Once you find the line containing "Task: Open the document list sidebar icon" in the data below, copy it and each following line exactly, up to and including the line containing "Click the sort triangle under Total column", and nothing else.

(Stored records)
┌──

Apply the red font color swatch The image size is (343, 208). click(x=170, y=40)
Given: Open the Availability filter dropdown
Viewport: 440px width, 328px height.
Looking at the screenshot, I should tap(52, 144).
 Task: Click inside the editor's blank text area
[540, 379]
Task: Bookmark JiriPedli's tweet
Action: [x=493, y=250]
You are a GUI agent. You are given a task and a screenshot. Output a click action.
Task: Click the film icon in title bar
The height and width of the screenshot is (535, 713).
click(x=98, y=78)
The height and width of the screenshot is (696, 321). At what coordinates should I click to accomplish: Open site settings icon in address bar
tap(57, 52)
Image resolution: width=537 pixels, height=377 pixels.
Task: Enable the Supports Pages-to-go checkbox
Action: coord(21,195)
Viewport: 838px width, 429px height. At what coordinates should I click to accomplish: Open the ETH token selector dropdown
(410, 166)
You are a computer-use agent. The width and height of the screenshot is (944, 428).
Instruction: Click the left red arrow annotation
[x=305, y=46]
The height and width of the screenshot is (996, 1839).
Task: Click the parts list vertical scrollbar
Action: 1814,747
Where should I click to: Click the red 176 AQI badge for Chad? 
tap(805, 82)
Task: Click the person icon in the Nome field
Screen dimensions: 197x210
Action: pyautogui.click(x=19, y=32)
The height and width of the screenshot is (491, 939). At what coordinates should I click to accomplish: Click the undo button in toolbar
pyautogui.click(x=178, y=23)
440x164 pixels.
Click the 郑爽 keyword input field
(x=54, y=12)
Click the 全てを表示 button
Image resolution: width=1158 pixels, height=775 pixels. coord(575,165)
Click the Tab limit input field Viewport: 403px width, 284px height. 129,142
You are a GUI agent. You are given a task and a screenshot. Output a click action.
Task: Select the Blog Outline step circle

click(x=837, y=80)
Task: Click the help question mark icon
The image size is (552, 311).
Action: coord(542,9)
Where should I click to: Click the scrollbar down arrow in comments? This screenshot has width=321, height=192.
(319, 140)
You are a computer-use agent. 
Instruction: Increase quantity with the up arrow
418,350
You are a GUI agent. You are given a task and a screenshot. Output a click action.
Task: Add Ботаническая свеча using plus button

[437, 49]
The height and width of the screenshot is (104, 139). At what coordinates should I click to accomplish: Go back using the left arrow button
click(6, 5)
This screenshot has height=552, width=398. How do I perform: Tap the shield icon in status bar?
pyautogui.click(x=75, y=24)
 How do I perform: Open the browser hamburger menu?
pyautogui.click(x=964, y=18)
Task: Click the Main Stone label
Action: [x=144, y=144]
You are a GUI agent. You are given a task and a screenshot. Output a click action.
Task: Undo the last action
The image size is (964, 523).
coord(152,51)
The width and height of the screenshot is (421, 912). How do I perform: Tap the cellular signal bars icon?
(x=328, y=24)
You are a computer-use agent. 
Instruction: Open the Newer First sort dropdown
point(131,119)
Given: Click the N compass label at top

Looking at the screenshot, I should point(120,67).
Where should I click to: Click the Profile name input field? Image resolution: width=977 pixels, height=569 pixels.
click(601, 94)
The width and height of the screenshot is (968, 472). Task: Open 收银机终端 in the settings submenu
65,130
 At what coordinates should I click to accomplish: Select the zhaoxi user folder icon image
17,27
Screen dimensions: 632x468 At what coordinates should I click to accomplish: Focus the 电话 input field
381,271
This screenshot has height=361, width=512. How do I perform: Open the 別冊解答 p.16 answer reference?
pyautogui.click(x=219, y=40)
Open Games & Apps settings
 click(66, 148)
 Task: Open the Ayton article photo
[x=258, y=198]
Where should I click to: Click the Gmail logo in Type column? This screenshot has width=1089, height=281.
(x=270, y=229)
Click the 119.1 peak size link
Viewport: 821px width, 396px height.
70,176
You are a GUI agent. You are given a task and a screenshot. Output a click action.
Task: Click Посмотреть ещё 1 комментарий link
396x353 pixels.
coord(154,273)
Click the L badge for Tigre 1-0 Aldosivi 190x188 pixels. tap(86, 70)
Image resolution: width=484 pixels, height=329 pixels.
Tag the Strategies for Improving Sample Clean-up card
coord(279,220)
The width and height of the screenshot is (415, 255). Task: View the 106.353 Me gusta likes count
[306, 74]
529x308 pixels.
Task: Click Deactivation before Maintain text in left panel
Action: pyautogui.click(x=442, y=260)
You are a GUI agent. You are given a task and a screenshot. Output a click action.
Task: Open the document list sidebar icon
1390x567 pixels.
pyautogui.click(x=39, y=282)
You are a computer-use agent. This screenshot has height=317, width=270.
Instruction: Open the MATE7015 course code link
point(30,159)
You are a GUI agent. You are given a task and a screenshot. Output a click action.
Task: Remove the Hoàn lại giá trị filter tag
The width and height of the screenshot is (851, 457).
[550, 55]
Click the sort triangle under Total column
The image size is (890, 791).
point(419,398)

└──

## Response to this task
Task: Open the document list sidebar icon
1390x567 pixels.
pyautogui.click(x=39, y=282)
You are a computer-use agent. This screenshot has height=317, width=270.
Instruction: Open the MATE7015 course code link
point(30,159)
You are a GUI agent. You are given a task and a screenshot. Output a click action.
Task: Remove the Hoàn lại giá trị filter tag
The width and height of the screenshot is (851, 457).
[550, 55]
Click the sort triangle under Total column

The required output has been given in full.